— MATERIAL PROVIDED —
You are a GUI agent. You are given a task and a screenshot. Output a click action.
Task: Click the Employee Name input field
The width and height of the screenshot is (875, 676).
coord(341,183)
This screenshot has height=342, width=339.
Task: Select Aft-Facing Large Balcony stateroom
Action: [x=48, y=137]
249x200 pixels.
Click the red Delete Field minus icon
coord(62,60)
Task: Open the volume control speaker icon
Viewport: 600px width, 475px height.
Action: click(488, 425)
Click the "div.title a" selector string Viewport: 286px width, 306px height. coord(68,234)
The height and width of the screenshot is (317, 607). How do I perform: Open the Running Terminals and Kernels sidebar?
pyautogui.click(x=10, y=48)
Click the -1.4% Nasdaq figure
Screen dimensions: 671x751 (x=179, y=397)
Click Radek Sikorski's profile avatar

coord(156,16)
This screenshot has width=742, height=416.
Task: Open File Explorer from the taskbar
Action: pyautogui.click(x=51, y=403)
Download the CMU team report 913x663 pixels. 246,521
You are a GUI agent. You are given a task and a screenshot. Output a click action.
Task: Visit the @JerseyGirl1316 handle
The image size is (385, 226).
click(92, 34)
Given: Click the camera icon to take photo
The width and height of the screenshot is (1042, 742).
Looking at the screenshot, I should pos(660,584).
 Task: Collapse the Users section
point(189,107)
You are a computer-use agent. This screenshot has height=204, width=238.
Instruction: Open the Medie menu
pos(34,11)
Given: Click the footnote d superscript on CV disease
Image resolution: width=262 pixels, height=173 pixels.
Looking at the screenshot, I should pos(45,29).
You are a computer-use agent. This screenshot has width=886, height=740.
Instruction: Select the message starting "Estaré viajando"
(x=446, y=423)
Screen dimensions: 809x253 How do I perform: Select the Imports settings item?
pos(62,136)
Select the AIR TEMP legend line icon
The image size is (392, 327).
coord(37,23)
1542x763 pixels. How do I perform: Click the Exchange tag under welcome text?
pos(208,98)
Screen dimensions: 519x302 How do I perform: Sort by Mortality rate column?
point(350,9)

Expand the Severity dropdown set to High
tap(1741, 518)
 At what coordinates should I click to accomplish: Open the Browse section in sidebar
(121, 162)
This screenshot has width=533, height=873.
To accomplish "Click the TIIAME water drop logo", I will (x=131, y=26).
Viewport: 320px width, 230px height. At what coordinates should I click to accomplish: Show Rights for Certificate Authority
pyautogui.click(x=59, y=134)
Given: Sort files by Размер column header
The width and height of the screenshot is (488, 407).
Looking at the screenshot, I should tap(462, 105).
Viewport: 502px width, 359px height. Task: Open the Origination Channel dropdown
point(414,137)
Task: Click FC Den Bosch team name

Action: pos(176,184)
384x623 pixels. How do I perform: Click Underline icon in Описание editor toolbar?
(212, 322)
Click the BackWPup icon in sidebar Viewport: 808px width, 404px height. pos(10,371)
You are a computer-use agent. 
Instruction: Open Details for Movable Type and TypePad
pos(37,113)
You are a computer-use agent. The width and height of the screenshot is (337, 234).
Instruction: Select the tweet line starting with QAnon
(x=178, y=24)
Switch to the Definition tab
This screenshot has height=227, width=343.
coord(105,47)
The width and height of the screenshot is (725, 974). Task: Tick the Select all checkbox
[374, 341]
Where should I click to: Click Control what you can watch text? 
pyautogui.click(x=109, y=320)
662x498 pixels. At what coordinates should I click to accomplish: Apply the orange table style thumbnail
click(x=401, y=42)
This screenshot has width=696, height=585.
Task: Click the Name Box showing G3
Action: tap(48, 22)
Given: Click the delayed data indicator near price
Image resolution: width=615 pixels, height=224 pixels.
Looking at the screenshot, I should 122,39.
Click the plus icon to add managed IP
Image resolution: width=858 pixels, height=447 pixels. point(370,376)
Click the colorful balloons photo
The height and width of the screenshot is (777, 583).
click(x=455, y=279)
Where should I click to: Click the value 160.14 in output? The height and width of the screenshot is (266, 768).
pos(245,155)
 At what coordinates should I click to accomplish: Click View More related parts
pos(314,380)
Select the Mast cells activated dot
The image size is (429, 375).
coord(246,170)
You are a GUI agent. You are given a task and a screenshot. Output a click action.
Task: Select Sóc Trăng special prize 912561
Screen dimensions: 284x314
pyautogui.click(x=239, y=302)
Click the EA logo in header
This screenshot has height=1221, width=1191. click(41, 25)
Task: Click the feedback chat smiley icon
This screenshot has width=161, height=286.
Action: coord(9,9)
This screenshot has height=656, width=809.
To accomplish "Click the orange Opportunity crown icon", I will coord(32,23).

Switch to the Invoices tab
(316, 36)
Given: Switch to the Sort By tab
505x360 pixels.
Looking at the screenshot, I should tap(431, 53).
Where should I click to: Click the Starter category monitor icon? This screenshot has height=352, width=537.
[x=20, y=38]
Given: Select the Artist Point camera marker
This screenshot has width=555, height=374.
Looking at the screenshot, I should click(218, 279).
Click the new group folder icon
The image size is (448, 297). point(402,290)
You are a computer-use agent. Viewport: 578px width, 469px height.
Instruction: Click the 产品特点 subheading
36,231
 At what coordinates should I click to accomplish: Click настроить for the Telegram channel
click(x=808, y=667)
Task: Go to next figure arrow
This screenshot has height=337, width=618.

— WORK INSTRUCTION —
The task calls for all lines in the entries that hold "agent".

— TASK OUTPUT —
You are a GUI agent. You are given a task and a screenshot. Output a click action.
You are a GUI agent. You are given a task and a screenshot. Output a click action.
You are a computer-use agent. This screenshot has height=204, width=238.
You are a computer-use agent. This screenshot has width=886, height=740.
You are a computer-use agent. 
You are a computer-use agent. The width and height of the screenshot is (337, 234).
You are a GUI agent. You are given a task and a screenshot. Output a click action.
You are a computer-use agent. Viewport: 578px width, 469px height.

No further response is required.